Provided entries: Begin
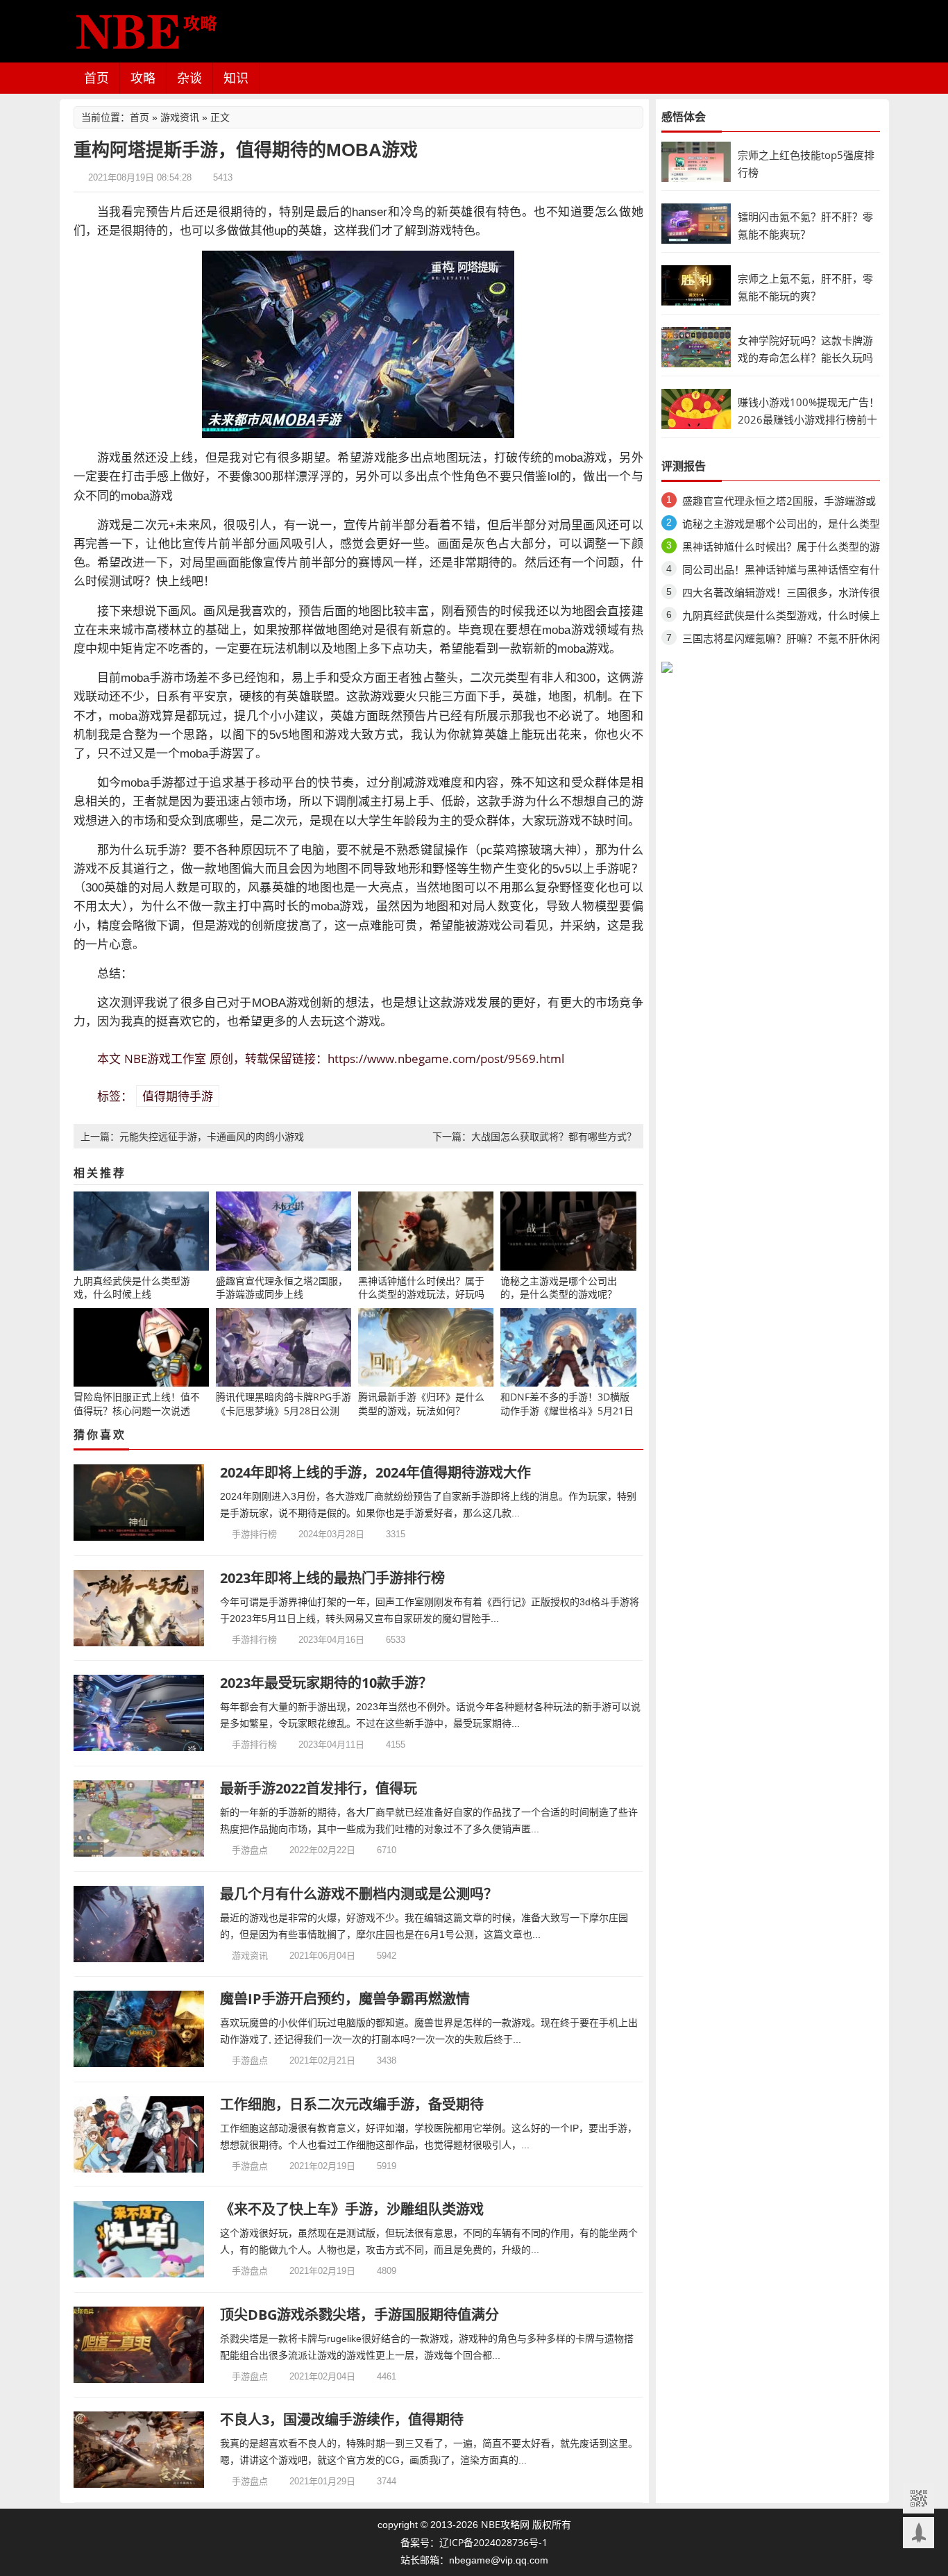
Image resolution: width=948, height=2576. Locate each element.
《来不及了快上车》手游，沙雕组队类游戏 (352, 2209)
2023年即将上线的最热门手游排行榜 (332, 1578)
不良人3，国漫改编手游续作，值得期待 (342, 2419)
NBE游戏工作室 (165, 1059)
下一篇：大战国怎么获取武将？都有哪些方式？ (534, 1136)
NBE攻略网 (505, 2524)
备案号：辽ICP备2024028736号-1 (474, 2542)
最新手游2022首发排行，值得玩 (318, 1788)
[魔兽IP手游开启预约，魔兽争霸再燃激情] (139, 2029)
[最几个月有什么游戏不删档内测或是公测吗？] (139, 1924)
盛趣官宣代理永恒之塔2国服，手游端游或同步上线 (779, 503)
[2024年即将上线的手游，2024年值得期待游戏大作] (139, 1502)
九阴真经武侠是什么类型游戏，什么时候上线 (781, 617)
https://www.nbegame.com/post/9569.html (446, 1059)
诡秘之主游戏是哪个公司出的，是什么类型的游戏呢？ (781, 526)
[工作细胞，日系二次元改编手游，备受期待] (139, 2134)
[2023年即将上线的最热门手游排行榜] (139, 1608)
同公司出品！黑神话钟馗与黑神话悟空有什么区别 (781, 571)
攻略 (142, 77)
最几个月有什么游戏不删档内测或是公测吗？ (359, 1893)
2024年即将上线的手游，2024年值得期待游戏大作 (375, 1472)
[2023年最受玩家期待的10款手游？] (139, 1713)
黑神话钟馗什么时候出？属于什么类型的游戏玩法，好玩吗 (781, 549)
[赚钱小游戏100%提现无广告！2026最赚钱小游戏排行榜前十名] (696, 408)
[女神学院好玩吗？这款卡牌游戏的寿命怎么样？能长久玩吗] (696, 346)
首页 (96, 77)
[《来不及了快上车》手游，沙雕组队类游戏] (139, 2239)
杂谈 (189, 77)
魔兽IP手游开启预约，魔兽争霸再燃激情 (345, 1998)
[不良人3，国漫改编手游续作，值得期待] (139, 2449)
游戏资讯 (179, 117)
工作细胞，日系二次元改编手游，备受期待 (352, 2104)
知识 (235, 77)
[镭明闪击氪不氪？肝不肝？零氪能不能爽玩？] (696, 222)
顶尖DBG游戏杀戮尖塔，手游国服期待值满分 (359, 2314)
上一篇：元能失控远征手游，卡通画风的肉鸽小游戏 (192, 1136)
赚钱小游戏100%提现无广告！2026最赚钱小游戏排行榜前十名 (808, 419)
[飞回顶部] (918, 2532)
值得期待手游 (177, 1096)
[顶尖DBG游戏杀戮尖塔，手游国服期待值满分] (139, 2345)
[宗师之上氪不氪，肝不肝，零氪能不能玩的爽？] (696, 284)
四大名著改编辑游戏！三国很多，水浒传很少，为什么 (781, 594)
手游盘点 (250, 1849)
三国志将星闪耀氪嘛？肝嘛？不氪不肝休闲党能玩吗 (781, 640)
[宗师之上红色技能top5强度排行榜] (696, 160)
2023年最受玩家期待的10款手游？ (326, 1682)
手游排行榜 (254, 1534)
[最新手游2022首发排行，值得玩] (139, 1818)
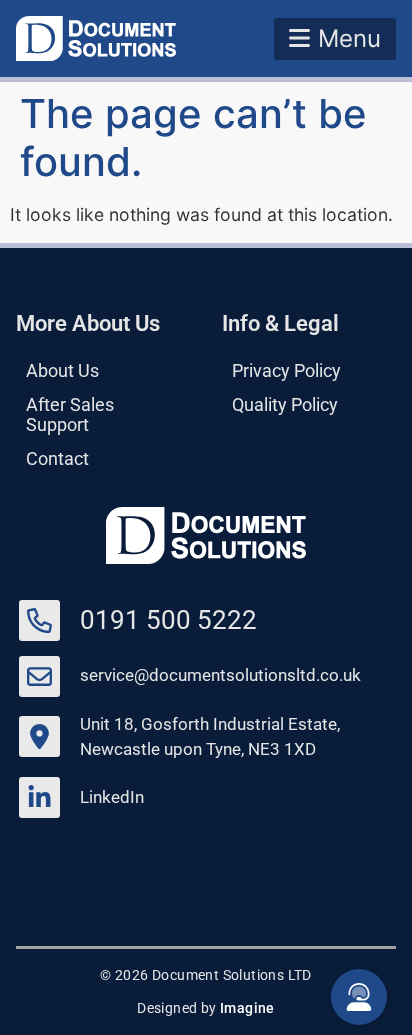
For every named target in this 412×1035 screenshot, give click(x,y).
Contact (57, 459)
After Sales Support (70, 415)
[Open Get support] (359, 997)
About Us (62, 371)
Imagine (247, 1008)
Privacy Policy (286, 371)
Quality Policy (285, 405)
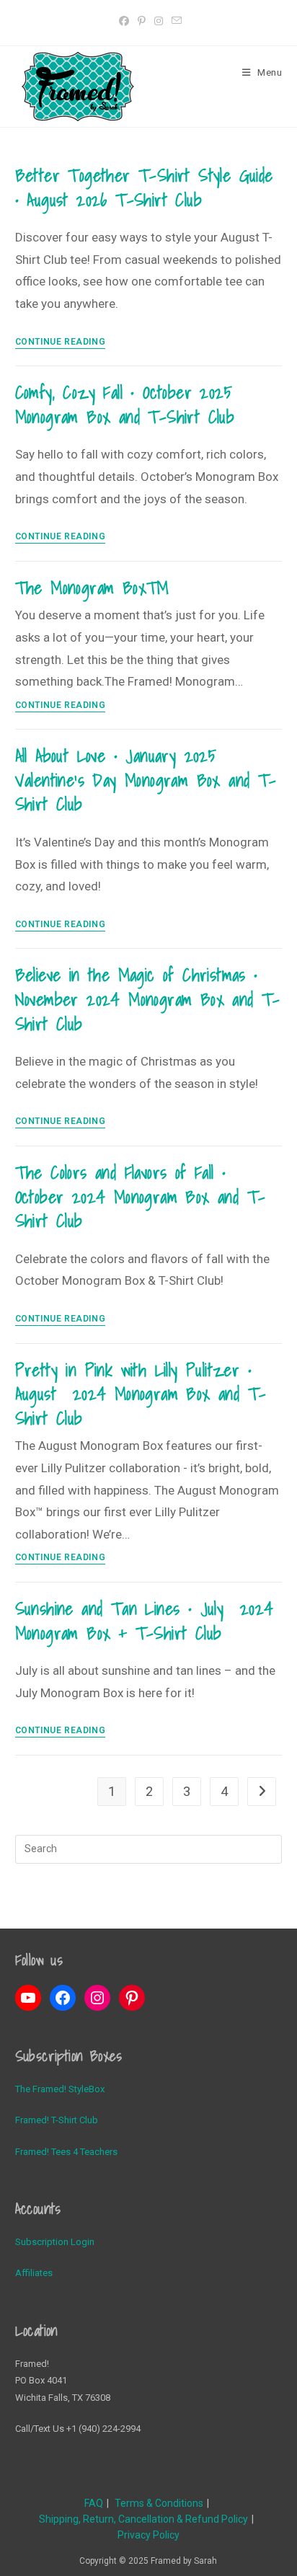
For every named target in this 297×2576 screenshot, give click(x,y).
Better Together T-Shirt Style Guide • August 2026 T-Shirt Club (144, 187)
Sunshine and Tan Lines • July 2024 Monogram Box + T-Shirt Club (144, 1621)
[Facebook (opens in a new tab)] (124, 20)
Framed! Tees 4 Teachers (66, 2151)
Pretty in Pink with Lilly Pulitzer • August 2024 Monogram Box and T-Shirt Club (141, 1394)
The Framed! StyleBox (60, 2089)
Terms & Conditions (159, 2503)
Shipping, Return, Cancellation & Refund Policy (143, 2519)
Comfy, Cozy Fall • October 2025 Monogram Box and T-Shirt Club (125, 404)
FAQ (93, 2503)
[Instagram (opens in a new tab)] (158, 20)
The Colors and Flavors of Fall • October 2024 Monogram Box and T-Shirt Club (140, 1196)
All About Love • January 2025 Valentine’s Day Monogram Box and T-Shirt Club (146, 780)
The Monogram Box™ (92, 587)
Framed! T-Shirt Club (56, 2120)
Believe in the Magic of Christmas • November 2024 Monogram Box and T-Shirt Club (147, 999)
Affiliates (34, 2272)
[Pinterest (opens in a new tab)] (141, 20)
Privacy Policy (148, 2535)
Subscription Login (54, 2241)
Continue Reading (60, 342)
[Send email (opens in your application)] (174, 20)
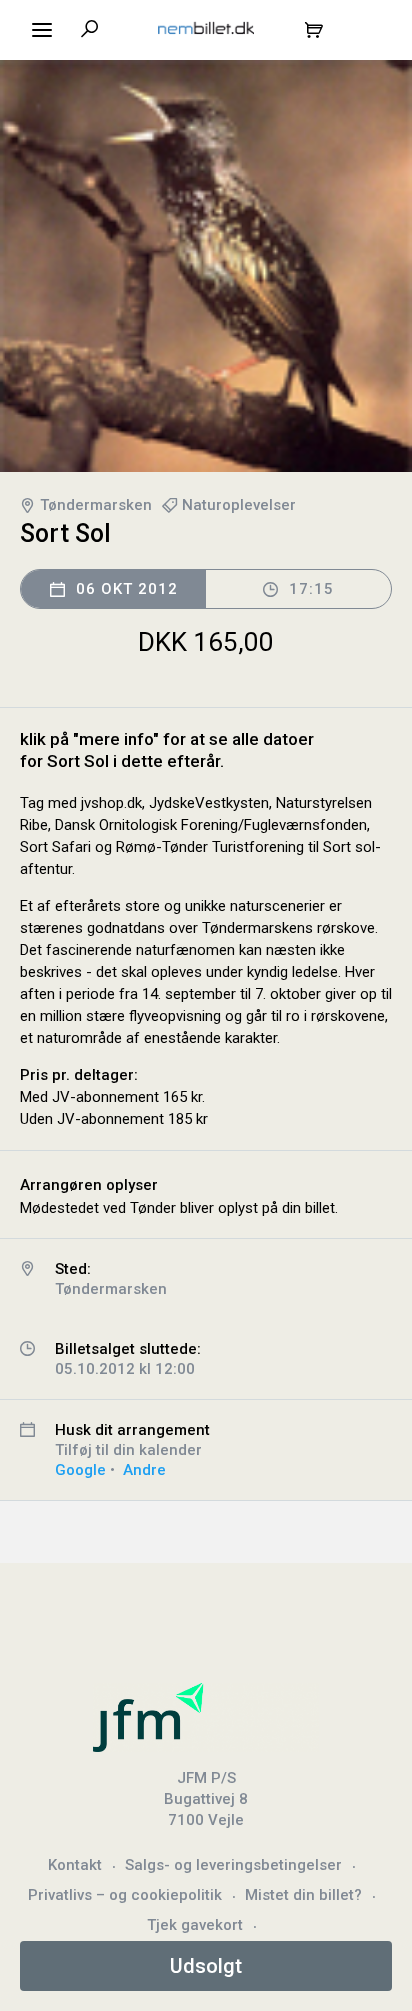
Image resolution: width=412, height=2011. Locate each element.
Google (80, 1470)
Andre (144, 1470)
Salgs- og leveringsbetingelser (233, 1865)
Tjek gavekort (195, 1925)
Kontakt (75, 1865)
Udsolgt (206, 1966)
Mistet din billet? (303, 1895)
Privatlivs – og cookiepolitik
Provided entries: End
> Exercise aim: Write the lines out exactly, beginning at the line that holds "[宗师之上红色技能top5强度排行榜] (696, 160)" and stopping after the last line of the entries; include no pictures.

> Answer area:
[宗师之上红色技能top5强度排行榜] (696, 160)
2023年最受玩家期待的10款手游？ (326, 1682)
手游排行榜 (254, 1534)
[最新手游2022首发排行，值得玩] (139, 1818)
For every named target in this 412×1035 screenshot, give click(x,y).
Contact (57, 459)
After Sales Support (70, 415)
[Open Get support] (359, 997)
About Us (62, 371)
Imagine (247, 1008)
Privacy Policy (286, 371)
Quality Policy (285, 405)
For every named target in this 297×2576 screenshot, give click(x,y).
Better Together T-Shirt Style Guide • August 2026 T-Shirt Club (144, 187)
Sunshine and Tan Lines • July 2024 Monogram Box + T-Shirt Club (144, 1621)
[Facebook (opens in a new tab)] (124, 20)
Framed! Tees 4 Teachers (66, 2151)
Pretty in Pink with Lilly Pulitzer • August 2024 Monogram Box and T-Shirt Club (141, 1394)
The Framed! StyleBox (60, 2089)
Terms & Conditions (159, 2503)
Shipping, Return, Cancellation & Refund Policy (143, 2519)
Comfy, Cozy Fall • October 2025 Monogram Box and T-Shirt Club (125, 404)
FAQ (93, 2503)
[Instagram (opens in a new tab)] (158, 20)
The Colors and Flavors of Fall • October 2024 Monogram Box and T-Shirt Club (140, 1196)
All About Love • January 2025 Valentine’s Day Monogram Box and T-Shirt Club (146, 780)
The Monogram Box™ (92, 587)
Framed! T-Shirt Club (56, 2120)
Believe in the Magic of Christmas • November 2024 Monogram Box and T-Shirt Club (147, 999)
Affiliates (34, 2272)
[Pinterest (opens in a new tab)] (141, 20)
Privacy Policy (148, 2535)
Subscription Login (54, 2241)
Continue Reading (60, 342)
[Send email (opens in your application)] (174, 20)
Image resolution: width=412, height=2011. Locate each element.
Google (80, 1470)
Andre (144, 1470)
Salgs- og leveringsbetingelser (233, 1865)
Tjek gavekort (195, 1925)
Kontakt (75, 1865)
Udsolgt (206, 1966)
Mistet din billet? (303, 1895)
Privatlivs – og cookiepolitik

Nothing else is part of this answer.